Nous n’avons aucun droit dans les prisons françaises. Sauf celui d’obéir aveuglément à un règlement imbécile et de baisser la tête face aux humiliations. Aucun droit de réunion, d’association ou de parole n’est toléré. Si les matons nous gaulent avec un texte qui leur déplaît, c’est direct le mitard et le quartier d’isolement. S’ils décident que nous ne devons pas écrire dans telle ou telle langue, ils censurent notre courrier et le balancent à la poubelle. Tout comme le droit du travail, qui s’arrête à la porte d’entrée. Dans tous les domaines, nous sommes sous tutelle, souvent réduits à la condition d’un esclave que l’administration balade aux quatre coins du pays au bout d’une chaîne. À mille bornes de nos familles, que leur importe ! Ils n’hésitent pas à déporter sur le continent de nombreux Antillais, Tahitiens et Kanaks.

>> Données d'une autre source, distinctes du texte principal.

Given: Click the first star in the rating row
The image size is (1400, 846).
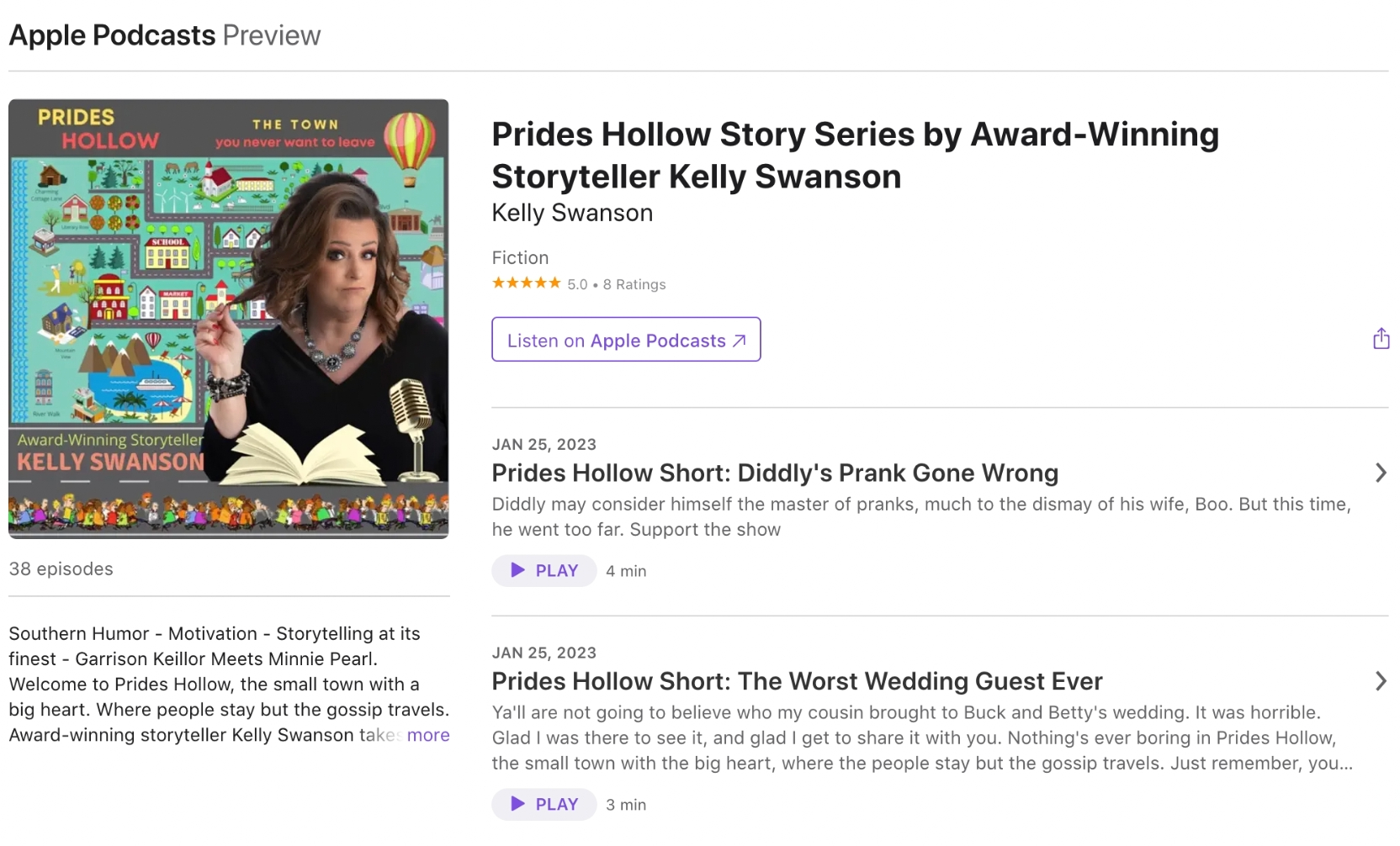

Dans son dernier rapport, la Cour des comptes constate que « depuis 2002, un effort considérable a été porté sur les problèmes de sécurité afin d’éviter la révolte des prisons »... Leur politique ne cherche donc pas éliminer les causes de notre révolte, elle les renforce en essayant de neutraliser nos possibles réactions. Face à l’hypertrophie sécuritaire, les deux autres manières d’échapper aux injustices se sont développées tout naturellement. De plus en plus violentes et de plus en plus désespérées, les tentatives d’évasion se multiplient au rythme des suicides, dont le taux est en constante augmentation. Inutile de réclamer la guillotine par provocation, le choix de la mort est omniprésent dans notre quotidien. L’euthanasie est un des rares droits qui nous restent. Mais tôt ou tard et quoi qu’ils fassent, l’explosion se produira. Et vous tous qui n’avez jamais entendu nos revendications, peut-être que le sang et la fumée des incendies vous éveilleront à la réalité des prisons. Car la révolte des esclaves est juste. Voltaire rappelait cette évidence : « Il n’y a qu’une guerre légitime, celle que mène Spartacus. »
Article publié dans le n° 31 de CQFD, février 2006.